- _Exercise goal_:
Repeat exactly what runs from the line with "Given: Select the 直线 line drawing tool" through the last line of the material, and keep the pictures out of it.

- _Extracted data_:
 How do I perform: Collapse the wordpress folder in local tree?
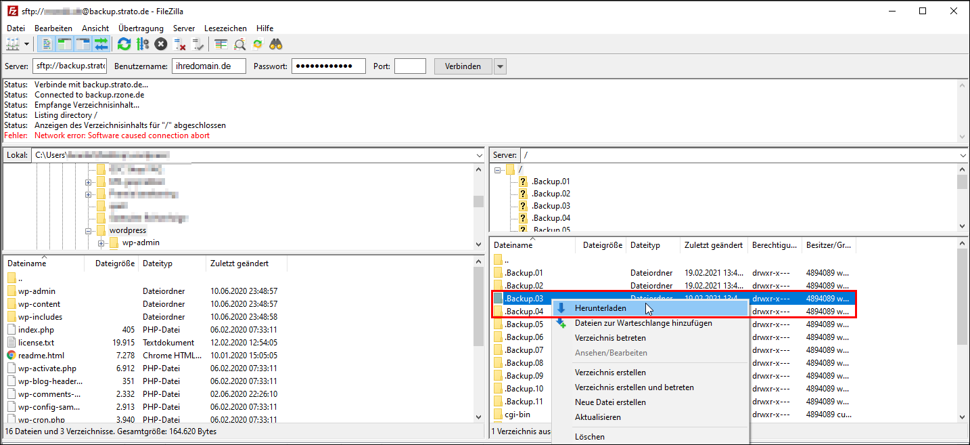(89, 231)
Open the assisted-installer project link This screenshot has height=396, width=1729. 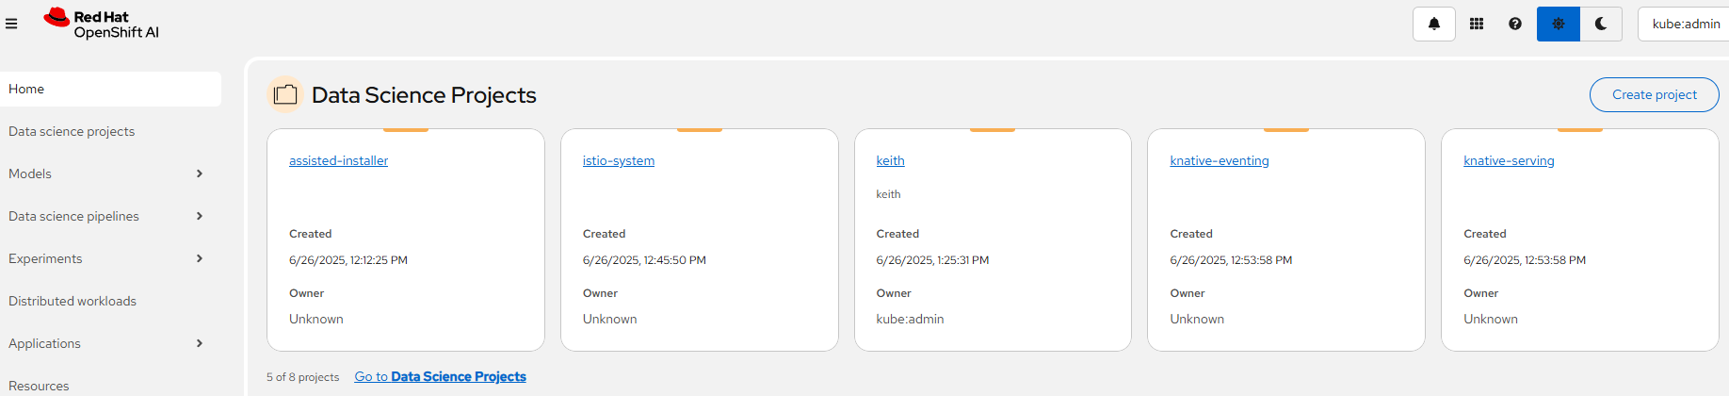338,160
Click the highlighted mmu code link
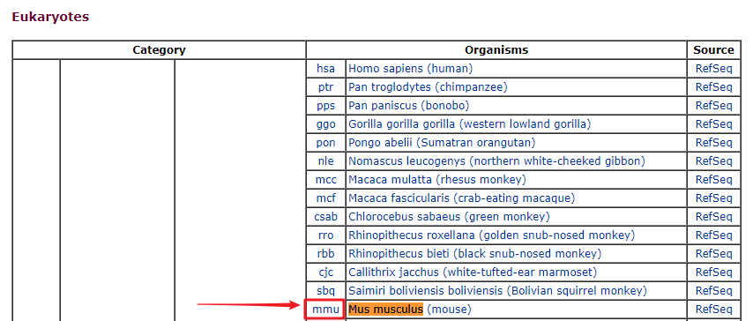This screenshot has width=753, height=321. coord(325,310)
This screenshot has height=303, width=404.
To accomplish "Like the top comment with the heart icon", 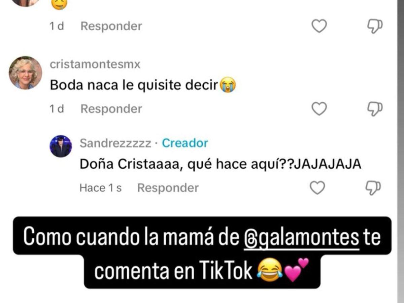I will [319, 26].
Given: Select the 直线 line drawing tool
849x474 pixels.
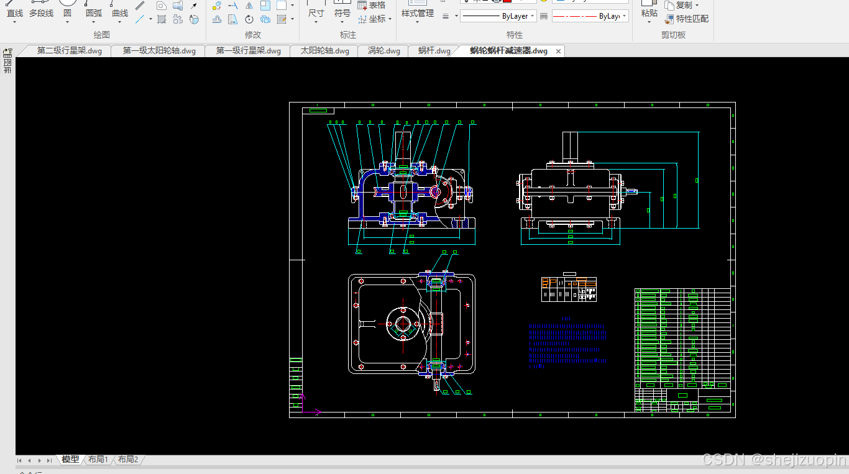Looking at the screenshot, I should (x=14, y=11).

- _Worked solution_:
Given: Select the 直线 line drawing tool
849x474 pixels.
Looking at the screenshot, I should (x=14, y=11).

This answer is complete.